**PROBLEM TO WORK ON**
All of the entries below are to be copied without any alteration.

**Collected data entries**
+++++

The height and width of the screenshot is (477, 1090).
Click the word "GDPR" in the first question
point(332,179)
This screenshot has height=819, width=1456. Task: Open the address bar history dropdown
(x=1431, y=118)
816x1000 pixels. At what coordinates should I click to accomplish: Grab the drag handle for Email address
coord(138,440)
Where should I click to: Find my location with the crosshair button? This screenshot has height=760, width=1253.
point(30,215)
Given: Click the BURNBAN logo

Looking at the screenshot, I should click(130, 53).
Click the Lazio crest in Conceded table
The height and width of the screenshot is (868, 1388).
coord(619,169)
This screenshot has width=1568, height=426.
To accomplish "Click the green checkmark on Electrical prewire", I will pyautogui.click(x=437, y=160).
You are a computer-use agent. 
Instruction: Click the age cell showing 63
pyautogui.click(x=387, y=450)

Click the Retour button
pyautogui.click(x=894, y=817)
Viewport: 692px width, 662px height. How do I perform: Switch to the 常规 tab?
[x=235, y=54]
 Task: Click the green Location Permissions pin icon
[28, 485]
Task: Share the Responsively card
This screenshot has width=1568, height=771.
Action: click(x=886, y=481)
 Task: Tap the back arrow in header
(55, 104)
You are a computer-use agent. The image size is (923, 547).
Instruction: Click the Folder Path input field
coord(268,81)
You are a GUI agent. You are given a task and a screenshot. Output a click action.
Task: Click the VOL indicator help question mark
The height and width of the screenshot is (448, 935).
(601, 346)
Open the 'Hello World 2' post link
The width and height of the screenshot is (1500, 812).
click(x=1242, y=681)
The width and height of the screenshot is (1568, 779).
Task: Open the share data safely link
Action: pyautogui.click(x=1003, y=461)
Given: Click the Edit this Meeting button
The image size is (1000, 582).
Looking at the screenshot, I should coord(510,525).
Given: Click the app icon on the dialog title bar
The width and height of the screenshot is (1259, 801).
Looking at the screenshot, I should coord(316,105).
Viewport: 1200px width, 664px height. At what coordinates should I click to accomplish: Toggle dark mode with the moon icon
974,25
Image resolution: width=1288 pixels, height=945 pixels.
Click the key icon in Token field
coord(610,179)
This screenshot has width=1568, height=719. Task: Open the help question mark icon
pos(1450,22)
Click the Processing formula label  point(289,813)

+++++

**ANSWER BELOW**
The height and width of the screenshot is (477, 1090).
Click the word "GDPR" in the first question
point(332,179)
This screenshot has height=819, width=1456. Task: Open the address bar history dropdown
(x=1431, y=118)
816x1000 pixels. At what coordinates should I click to accomplish: Grab the drag handle for Email address
coord(138,440)
Where should I click to: Find my location with the crosshair button? This screenshot has height=760, width=1253.
point(30,215)
Given: Click the BURNBAN logo

Looking at the screenshot, I should click(130, 53).
Click the Lazio crest in Conceded table
The height and width of the screenshot is (868, 1388).
coord(619,169)
This screenshot has width=1568, height=426.
To accomplish "Click the green checkmark on Electrical prewire", I will pyautogui.click(x=437, y=160).
You are a computer-use agent. 
Instruction: Click the age cell showing 63
pyautogui.click(x=387, y=450)

Click the Retour button
pyautogui.click(x=894, y=817)
Viewport: 692px width, 662px height. How do I perform: Switch to the 常规 tab?
[x=235, y=54]
 Task: Click the green Location Permissions pin icon
[28, 485]
Task: Share the Responsively card
This screenshot has width=1568, height=771.
Action: click(x=886, y=481)
 Task: Tap the back arrow in header
(55, 104)
You are a computer-use agent. The image size is (923, 547).
Instruction: Click the Folder Path input field
coord(268,81)
You are a GUI agent. You are given a task and a screenshot. Output a click action.
Task: Click the VOL indicator help question mark
The height and width of the screenshot is (448, 935).
(601, 346)
Open the 'Hello World 2' post link
The width and height of the screenshot is (1500, 812).
click(x=1242, y=681)
The width and height of the screenshot is (1568, 779).
Task: Open the share data safely link
Action: pyautogui.click(x=1003, y=461)
Given: Click the Edit this Meeting button
The image size is (1000, 582).
Looking at the screenshot, I should coord(510,525).
Given: Click the app icon on the dialog title bar
The width and height of the screenshot is (1259, 801).
Looking at the screenshot, I should coord(316,105).
Viewport: 1200px width, 664px height. At what coordinates should I click to accomplish: Toggle dark mode with the moon icon
974,25
Image resolution: width=1288 pixels, height=945 pixels.
Click the key icon in Token field
coord(610,179)
This screenshot has width=1568, height=719. Task: Open the help question mark icon
pos(1450,22)
Click the Processing formula label  point(289,813)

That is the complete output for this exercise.